Their 573 love letters, which capture their courtship, their blossoming love and their forbidden marriage, have long fascinated scholars and poetry fans. Though transcriptions of their correspondence have been published in the past, the handwritten letters could be seen only at Wellesley College, in Wellesley, Mass. where the collection has been kept since 1930.
But starting Tuesday, Valentine's Day, their famous love letters are available online, where readers can see them just as they were written — with creased paper, fading ink, quill pen cross-outs, and even the envelopes.
The digitization project is a collaboration between Wellesley and Baylor University in Waco, Texas, which houses the world's largest collection of books, letters and other items related to the Brownings.
Wellesley administrators hope the project will expose students, romantics, poetry fans and others to their love story.
Barrett, one of the best-known poets of the Victorian era, suffered from chronic illness and was in her late 30s when Browning first wrote her in 1845 to tell her he admired her work. In their fifth month of correspondence, they met for the first time, introduced by Barrett's cousin.
After more than a year of almost daily letters between them, the couple wed in secret in September 1846, defying her father's prohibition against her ever marrying. They fled from London to Italy, where doctors had told Barrett her health might improve. Her father disinherited her and never spoke to her again.
"It's the fact that she defied her father, she was in ill health, they fell in love through letters, she left with hardly anything," said Ruth Rogers, Wellesley's curator of special collections.
"If you want a perfect romance, just read the letters," she said.
The website set up for readers to see the correspondence includes both the handwritten letters and transcriptions, as well as a zoom function for readers to try to decipher faded or illegible words. The body of letters will also be searchable by keywords.
Readers can see for themselves how the two writers fall in love, while corresponding about other writers, philosophy and their own work. Barrett first wrote the lines of what would become her most famous poem after she met Browning, How Do I Love Thee? Let me count the ways.
Consider this, from Barrett's letter to Browning on June 4, 1846: "You are too perfect, too overcomingly good & tender -- dearest you are, & I have no words with which to answer you."
Or this, from Browning to Barrett, Sept. 18, 1846, shortly before their marriage: "God bless and strengthen you, my ever dearest dearest ...Write to me one word more—depend on me..."

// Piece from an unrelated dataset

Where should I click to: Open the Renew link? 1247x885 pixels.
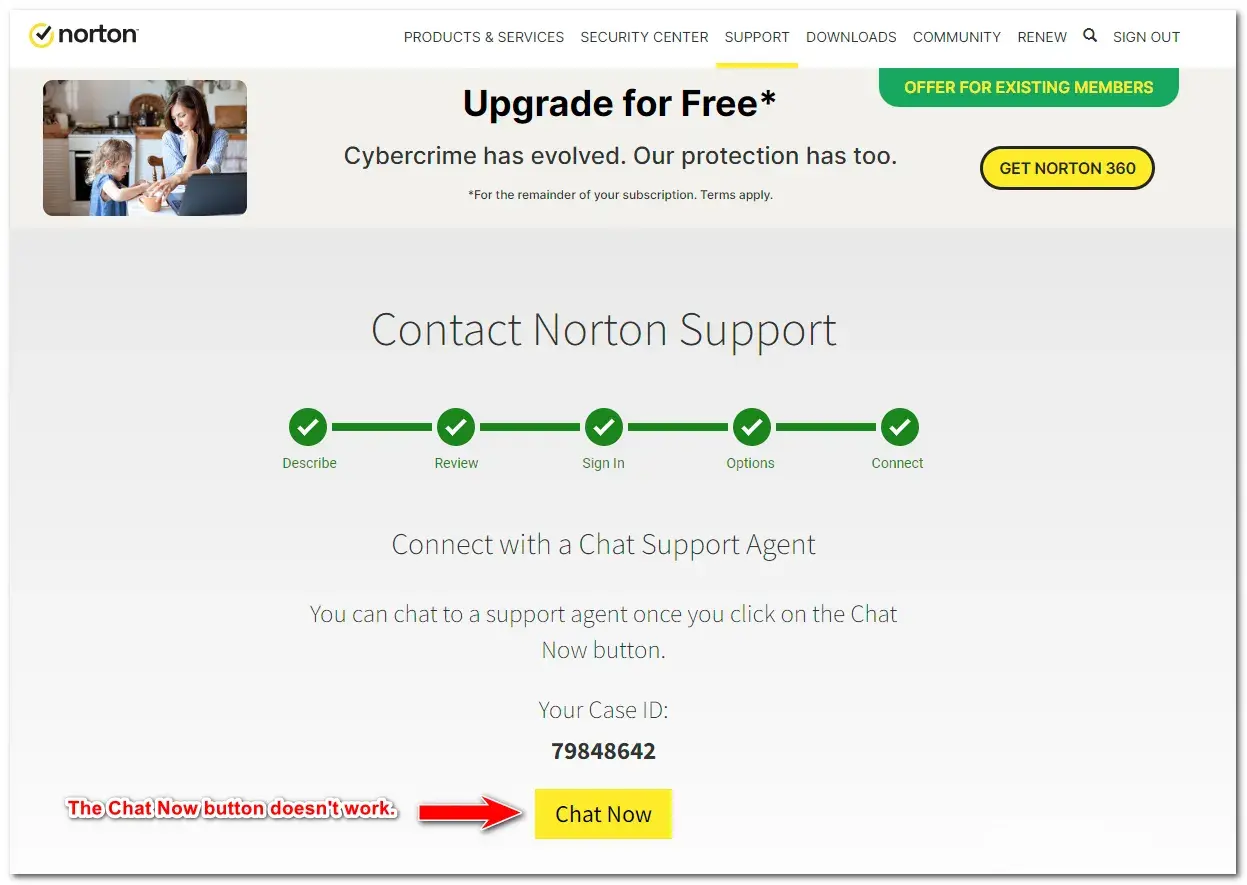tap(1042, 37)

"She met someone who she could share a seriously important part of her life with," said Sandra Donaldson, an English professor at the University of North Dakota and a recognized scholar of Elizabeth Barrett Browning.

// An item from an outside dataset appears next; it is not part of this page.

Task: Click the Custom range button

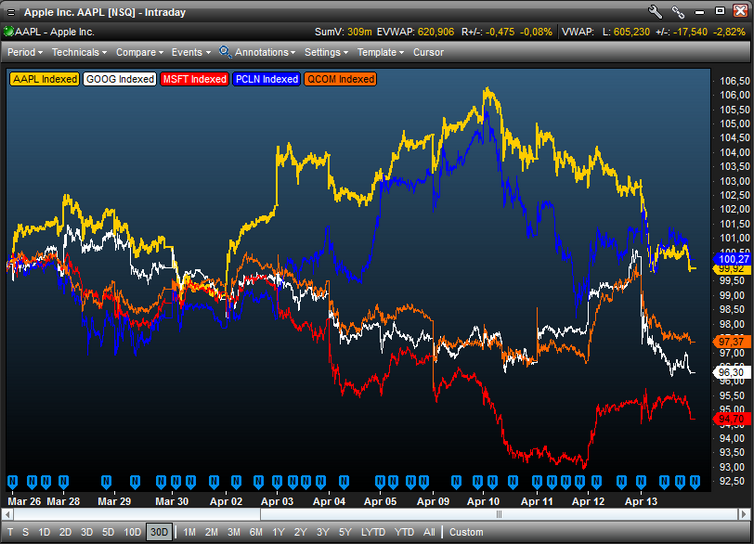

"Seeing these things that they touched — even though we are seeing it on the screen — has much the same effect as being able to see and touch the manuscripts," she said.
Rogers said one of the most interesting things about the love letters is that Barrett almost left them behind when she and Browning left for Italy.
In her last letter to Browning, dated Sept. 18, 1846, she says she had to take them with her.
"I tried to leave them, & I could not. That is, they would not be left: it was not my fault-I will not be scolded," she wrote.
Henry Durant, who founded Wellesley College in 1870, admired the Brownings and considered Elizabeth Barrett Browning to be an example of a strong, educated woman who would be a good role model for the young women of Wellesley. Durant gave his large personal library to the college, including many first editions by both poets.
Former Wellesley President Caroline Hazard purchased the collection of Browning letters, and in 1930, donated them to Wellesley, where they have remained.
Baylor transformed 1,723 raw digital images from Wellesley into more than 4,200 edited page and envelope images, said Darryl Stuhr, manager of digitization projects for Baylor's electronic library.